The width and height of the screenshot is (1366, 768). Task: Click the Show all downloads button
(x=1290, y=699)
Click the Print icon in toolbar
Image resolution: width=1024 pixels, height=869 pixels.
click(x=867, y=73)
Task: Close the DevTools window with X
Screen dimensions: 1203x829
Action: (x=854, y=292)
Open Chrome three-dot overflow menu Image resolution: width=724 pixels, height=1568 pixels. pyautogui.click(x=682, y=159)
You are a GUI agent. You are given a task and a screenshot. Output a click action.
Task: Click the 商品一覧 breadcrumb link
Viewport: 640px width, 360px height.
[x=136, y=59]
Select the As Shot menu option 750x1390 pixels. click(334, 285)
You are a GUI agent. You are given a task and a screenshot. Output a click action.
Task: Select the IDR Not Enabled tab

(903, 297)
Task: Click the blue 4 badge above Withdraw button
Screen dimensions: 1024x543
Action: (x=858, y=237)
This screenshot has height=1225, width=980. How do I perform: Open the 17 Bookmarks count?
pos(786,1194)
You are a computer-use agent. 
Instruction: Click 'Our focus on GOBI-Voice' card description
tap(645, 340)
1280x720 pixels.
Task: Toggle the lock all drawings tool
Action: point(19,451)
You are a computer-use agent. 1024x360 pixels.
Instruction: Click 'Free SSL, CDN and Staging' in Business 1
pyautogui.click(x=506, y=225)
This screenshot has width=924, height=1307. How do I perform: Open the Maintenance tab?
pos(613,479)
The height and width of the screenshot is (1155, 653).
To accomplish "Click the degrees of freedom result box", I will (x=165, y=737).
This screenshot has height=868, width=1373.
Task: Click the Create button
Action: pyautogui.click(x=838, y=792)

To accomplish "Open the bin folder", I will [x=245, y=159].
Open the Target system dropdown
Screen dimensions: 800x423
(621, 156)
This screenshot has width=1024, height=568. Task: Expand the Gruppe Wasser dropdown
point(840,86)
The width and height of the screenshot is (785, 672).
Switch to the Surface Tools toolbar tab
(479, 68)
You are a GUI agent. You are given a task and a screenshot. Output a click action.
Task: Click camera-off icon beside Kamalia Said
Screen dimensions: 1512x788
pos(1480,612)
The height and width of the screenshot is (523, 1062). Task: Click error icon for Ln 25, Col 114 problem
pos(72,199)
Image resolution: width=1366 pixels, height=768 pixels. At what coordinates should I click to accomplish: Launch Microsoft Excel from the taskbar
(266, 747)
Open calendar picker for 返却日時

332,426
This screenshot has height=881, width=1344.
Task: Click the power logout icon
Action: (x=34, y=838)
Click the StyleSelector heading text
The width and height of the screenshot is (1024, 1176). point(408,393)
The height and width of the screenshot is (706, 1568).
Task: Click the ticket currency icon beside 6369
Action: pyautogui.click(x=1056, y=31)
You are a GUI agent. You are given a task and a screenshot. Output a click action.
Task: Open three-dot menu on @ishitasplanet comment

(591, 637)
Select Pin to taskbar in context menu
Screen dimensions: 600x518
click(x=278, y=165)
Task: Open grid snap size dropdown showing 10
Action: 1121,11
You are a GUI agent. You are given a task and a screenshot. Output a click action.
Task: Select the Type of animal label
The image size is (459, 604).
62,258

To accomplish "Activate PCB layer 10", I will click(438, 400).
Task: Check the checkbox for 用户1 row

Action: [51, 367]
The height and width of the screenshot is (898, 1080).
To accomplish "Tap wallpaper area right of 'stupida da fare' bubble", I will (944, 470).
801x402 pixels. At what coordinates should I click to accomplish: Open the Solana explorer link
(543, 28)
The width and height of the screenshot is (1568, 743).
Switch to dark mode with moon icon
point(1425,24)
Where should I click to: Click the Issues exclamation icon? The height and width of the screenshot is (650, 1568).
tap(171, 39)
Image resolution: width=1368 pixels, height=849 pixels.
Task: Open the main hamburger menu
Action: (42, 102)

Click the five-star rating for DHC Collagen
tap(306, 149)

What the exercise asks.
Each entry above should be retyped exactly, with nothing missed.

Reply.
The width and height of the screenshot is (1366, 768). Task: Click the Show all downloads button
(x=1290, y=699)
Click the Print icon in toolbar
Image resolution: width=1024 pixels, height=869 pixels.
click(x=867, y=73)
Task: Close the DevTools window with X
Screen dimensions: 1203x829
Action: (x=854, y=292)
Open Chrome three-dot overflow menu Image resolution: width=724 pixels, height=1568 pixels. pyautogui.click(x=682, y=159)
You are a GUI agent. You are given a task and a screenshot. Output a click action.
Task: Click the 商品一覧 breadcrumb link
Viewport: 640px width, 360px height.
[x=136, y=59]
Select the As Shot menu option 750x1390 pixels. click(334, 285)
You are a GUI agent. You are given a task and a screenshot. Output a click action.
Task: Select the IDR Not Enabled tab

(903, 297)
Task: Click the blue 4 badge above Withdraw button
Screen dimensions: 1024x543
Action: (x=858, y=237)
This screenshot has height=1225, width=980. How do I perform: Open the 17 Bookmarks count?
pos(786,1194)
You are a computer-use agent. 
Instruction: Click 'Our focus on GOBI-Voice' card description
tap(645, 340)
1280x720 pixels.
Task: Toggle the lock all drawings tool
Action: point(19,451)
You are a computer-use agent. 1024x360 pixels.
Instruction: Click 'Free SSL, CDN and Staging' in Business 1
pyautogui.click(x=506, y=225)
This screenshot has width=924, height=1307. How do I perform: Open the Maintenance tab?
pos(613,479)
The height and width of the screenshot is (1155, 653).
To accomplish "Click the degrees of freedom result box", I will (x=165, y=737).
This screenshot has height=868, width=1373.
Task: Click the Create button
Action: pyautogui.click(x=838, y=792)

To accomplish "Open the bin folder", I will [x=245, y=159].
Open the Target system dropdown
Screen dimensions: 800x423
(621, 156)
This screenshot has width=1024, height=568. Task: Expand the Gruppe Wasser dropdown
point(840,86)
The width and height of the screenshot is (785, 672).
Switch to the Surface Tools toolbar tab
(479, 68)
You are a GUI agent. You are given a task and a screenshot. Output a click action.
Task: Click camera-off icon beside Kamalia Said
Screen dimensions: 1512x788
pos(1480,612)
The height and width of the screenshot is (523, 1062). Task: Click error icon for Ln 25, Col 114 problem
pos(72,199)
Image resolution: width=1366 pixels, height=768 pixels. At what coordinates should I click to accomplish: Launch Microsoft Excel from the taskbar
(266, 747)
Open calendar picker for 返却日時

332,426
This screenshot has height=881, width=1344.
Task: Click the power logout icon
Action: (x=34, y=838)
Click the StyleSelector heading text
The width and height of the screenshot is (1024, 1176). point(408,393)
The height and width of the screenshot is (706, 1568).
Task: Click the ticket currency icon beside 6369
Action: pyautogui.click(x=1056, y=31)
You are a GUI agent. You are given a task and a screenshot. Output a click action.
Task: Open three-dot menu on @ishitasplanet comment

(591, 637)
Select Pin to taskbar in context menu
Screen dimensions: 600x518
click(x=278, y=165)
Task: Open grid snap size dropdown showing 10
Action: 1121,11
You are a GUI agent. You are given a task and a screenshot. Output a click action.
Task: Select the Type of animal label
The image size is (459, 604).
62,258

To accomplish "Activate PCB layer 10", I will click(438, 400).
Task: Check the checkbox for 用户1 row

Action: [51, 367]
The height and width of the screenshot is (898, 1080).
To accomplish "Tap wallpaper area right of 'stupida da fare' bubble", I will (944, 470).
801x402 pixels. At what coordinates should I click to accomplish: Open the Solana explorer link
(543, 28)
The width and height of the screenshot is (1568, 743).
Switch to dark mode with moon icon
point(1425,24)
Where should I click to: Click the Issues exclamation icon? The height and width of the screenshot is (650, 1568).
tap(171, 39)
Image resolution: width=1368 pixels, height=849 pixels.
Task: Open the main hamburger menu
Action: (42, 102)

Click the five-star rating for DHC Collagen
tap(306, 149)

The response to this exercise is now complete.